• [Supplied data]
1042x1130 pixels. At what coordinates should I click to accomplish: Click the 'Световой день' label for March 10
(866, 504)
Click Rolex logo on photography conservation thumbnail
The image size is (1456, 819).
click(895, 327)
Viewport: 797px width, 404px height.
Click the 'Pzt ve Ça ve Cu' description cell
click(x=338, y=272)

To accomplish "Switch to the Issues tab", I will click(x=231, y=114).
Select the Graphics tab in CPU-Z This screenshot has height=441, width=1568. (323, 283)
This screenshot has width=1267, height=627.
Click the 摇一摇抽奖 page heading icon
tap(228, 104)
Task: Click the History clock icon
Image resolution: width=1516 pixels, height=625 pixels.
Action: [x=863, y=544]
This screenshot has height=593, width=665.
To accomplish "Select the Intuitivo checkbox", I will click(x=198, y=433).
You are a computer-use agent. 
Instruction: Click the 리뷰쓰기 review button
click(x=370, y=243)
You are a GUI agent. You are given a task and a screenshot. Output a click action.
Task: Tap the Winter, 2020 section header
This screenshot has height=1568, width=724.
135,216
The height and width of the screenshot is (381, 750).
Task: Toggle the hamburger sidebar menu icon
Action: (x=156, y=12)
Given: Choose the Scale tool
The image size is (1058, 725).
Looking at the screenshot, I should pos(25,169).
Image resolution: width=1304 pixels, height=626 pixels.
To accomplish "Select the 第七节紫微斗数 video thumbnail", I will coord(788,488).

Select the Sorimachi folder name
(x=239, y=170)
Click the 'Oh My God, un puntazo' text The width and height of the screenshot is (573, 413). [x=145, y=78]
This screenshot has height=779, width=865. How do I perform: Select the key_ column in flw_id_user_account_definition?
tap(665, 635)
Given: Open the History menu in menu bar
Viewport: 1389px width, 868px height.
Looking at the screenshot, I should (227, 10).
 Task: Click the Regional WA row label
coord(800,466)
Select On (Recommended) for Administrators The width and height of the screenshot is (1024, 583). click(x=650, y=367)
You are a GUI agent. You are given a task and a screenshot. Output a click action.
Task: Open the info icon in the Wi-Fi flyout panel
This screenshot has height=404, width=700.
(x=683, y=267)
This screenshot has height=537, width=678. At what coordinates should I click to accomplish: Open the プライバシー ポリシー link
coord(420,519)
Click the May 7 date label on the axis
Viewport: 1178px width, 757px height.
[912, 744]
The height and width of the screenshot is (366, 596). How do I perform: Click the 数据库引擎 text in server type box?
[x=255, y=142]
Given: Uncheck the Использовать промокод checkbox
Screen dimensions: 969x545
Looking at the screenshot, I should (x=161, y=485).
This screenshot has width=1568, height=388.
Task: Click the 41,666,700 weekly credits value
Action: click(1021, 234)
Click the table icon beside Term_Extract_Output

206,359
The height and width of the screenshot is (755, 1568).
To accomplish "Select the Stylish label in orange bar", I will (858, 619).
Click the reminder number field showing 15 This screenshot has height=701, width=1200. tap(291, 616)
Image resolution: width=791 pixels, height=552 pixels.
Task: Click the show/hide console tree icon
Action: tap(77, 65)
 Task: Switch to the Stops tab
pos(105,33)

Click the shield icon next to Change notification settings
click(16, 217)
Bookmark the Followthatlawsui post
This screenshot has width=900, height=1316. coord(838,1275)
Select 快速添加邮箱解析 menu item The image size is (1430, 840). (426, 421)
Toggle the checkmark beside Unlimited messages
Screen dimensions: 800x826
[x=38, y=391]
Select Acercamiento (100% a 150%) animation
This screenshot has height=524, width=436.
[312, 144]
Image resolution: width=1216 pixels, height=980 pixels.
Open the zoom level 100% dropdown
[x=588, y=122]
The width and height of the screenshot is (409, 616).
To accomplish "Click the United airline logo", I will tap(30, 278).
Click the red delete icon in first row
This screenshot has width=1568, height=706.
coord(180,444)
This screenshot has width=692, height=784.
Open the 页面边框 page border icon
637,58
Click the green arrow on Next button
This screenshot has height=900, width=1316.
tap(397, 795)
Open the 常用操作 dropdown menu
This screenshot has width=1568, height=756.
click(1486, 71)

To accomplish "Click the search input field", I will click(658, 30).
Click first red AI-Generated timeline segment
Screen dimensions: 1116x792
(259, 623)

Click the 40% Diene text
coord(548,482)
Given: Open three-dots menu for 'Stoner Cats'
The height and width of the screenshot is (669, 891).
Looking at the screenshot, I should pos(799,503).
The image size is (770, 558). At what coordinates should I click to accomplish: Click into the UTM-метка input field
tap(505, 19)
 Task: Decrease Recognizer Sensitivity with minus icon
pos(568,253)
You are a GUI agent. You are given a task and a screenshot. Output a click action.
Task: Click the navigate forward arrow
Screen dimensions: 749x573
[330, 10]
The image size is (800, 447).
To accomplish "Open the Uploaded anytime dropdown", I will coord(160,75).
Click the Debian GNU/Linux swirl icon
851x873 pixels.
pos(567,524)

• [Description of the task]
Rewrite all of the records above, replacing "GUI agent" with "interface agent" everywhere it occurs and leaving everything else unchanged.

• [Output of the task]
1042x1130 pixels. At what coordinates should I click to accomplish: Click the 'Световой день' label for March 10
(866, 504)
Click Rolex logo on photography conservation thumbnail
The image size is (1456, 819).
click(895, 327)
Viewport: 797px width, 404px height.
Click the 'Pzt ve Ça ve Cu' description cell
click(x=338, y=272)

To accomplish "Switch to the Issues tab", I will click(x=231, y=114).
Select the Graphics tab in CPU-Z This screenshot has height=441, width=1568. (323, 283)
This screenshot has width=1267, height=627.
Click the 摇一摇抽奖 page heading icon
tap(228, 104)
Task: Click the History clock icon
Image resolution: width=1516 pixels, height=625 pixels.
Action: [x=863, y=544]
This screenshot has height=593, width=665.
To accomplish "Select the Intuitivo checkbox", I will click(x=198, y=433).
You are a computer-use agent. 
Instruction: Click the 리뷰쓰기 review button
click(x=370, y=243)
You are a interface agent. You are given a task and a screenshot. Output a click action.
Task: Tap the Winter, 2020 section header
This screenshot has height=1568, width=724.
135,216
The height and width of the screenshot is (381, 750).
Task: Toggle the hamburger sidebar menu icon
Action: (x=156, y=12)
Given: Choose the Scale tool
The image size is (1058, 725).
Looking at the screenshot, I should pos(25,169).
Image resolution: width=1304 pixels, height=626 pixels.
To accomplish "Select the 第七节紫微斗数 video thumbnail", I will coord(788,488).

Select the Sorimachi folder name
(x=239, y=170)
Click the 'Oh My God, un puntazo' text The width and height of the screenshot is (573, 413). [x=145, y=78]
This screenshot has height=779, width=865. How do I perform: Select the key_ column in flw_id_user_account_definition?
tap(665, 635)
Given: Open the History menu in menu bar
Viewport: 1389px width, 868px height.
Looking at the screenshot, I should (227, 10).
 Task: Click the Regional WA row label
coord(800,466)
Select On (Recommended) for Administrators The width and height of the screenshot is (1024, 583). click(x=650, y=367)
You are a interface agent. You are given a task and a screenshot. Output a click action.
Task: Open the info icon in the Wi-Fi flyout panel
This screenshot has height=404, width=700.
(x=683, y=267)
This screenshot has height=537, width=678. At what coordinates should I click to accomplish: Open the プライバシー ポリシー link
coord(420,519)
Click the May 7 date label on the axis
Viewport: 1178px width, 757px height.
[912, 744]
The height and width of the screenshot is (366, 596). How do I perform: Click the 数据库引擎 text in server type box?
[x=255, y=142]
Given: Uncheck the Использовать промокод checkbox
Screen dimensions: 969x545
Looking at the screenshot, I should (x=161, y=485).
This screenshot has width=1568, height=388.
Task: Click the 41,666,700 weekly credits value
Action: click(1021, 234)
Click the table icon beside Term_Extract_Output

206,359
The height and width of the screenshot is (755, 1568).
To accomplish "Select the Stylish label in orange bar", I will (858, 619).
Click the reminder number field showing 15 This screenshot has height=701, width=1200. tap(291, 616)
Image resolution: width=791 pixels, height=552 pixels.
Task: Click the show/hide console tree icon
Action: tap(77, 65)
 Task: Switch to the Stops tab
pos(105,33)

Click the shield icon next to Change notification settings
click(16, 217)
Bookmark the Followthatlawsui post
This screenshot has width=900, height=1316. coord(838,1275)
Select 快速添加邮箱解析 menu item The image size is (1430, 840). (426, 421)
Toggle the checkmark beside Unlimited messages
Screen dimensions: 800x826
[x=38, y=391]
Select Acercamiento (100% a 150%) animation
This screenshot has height=524, width=436.
[312, 144]
Image resolution: width=1216 pixels, height=980 pixels.
Open the zoom level 100% dropdown
[x=588, y=122]
The width and height of the screenshot is (409, 616).
To accomplish "Click the United airline logo", I will tap(30, 278).
Click the red delete icon in first row
This screenshot has width=1568, height=706.
coord(180,444)
This screenshot has width=692, height=784.
Open the 页面边框 page border icon
637,58
Click the green arrow on Next button
This screenshot has height=900, width=1316.
tap(397, 795)
Open the 常用操作 dropdown menu
This screenshot has width=1568, height=756.
click(1486, 71)

To accomplish "Click the search input field", I will click(658, 30).
Click first red AI-Generated timeline segment
Screen dimensions: 1116x792
(259, 623)

Click the 40% Diene text
coord(548,482)
Given: Open three-dots menu for 'Stoner Cats'
The height and width of the screenshot is (669, 891).
Looking at the screenshot, I should pos(799,503).
The image size is (770, 558). At what coordinates should I click to accomplish: Click into the UTM-метка input field
tap(505, 19)
 Task: Decrease Recognizer Sensitivity with minus icon
pos(568,253)
You are a interface agent. You are given a task and a screenshot. Output a click action.
Task: Click the navigate forward arrow
Screen dimensions: 749x573
[330, 10]
The image size is (800, 447).
To accomplish "Open the Uploaded anytime dropdown", I will coord(160,75).
Click the Debian GNU/Linux swirl icon
851x873 pixels.
pos(567,524)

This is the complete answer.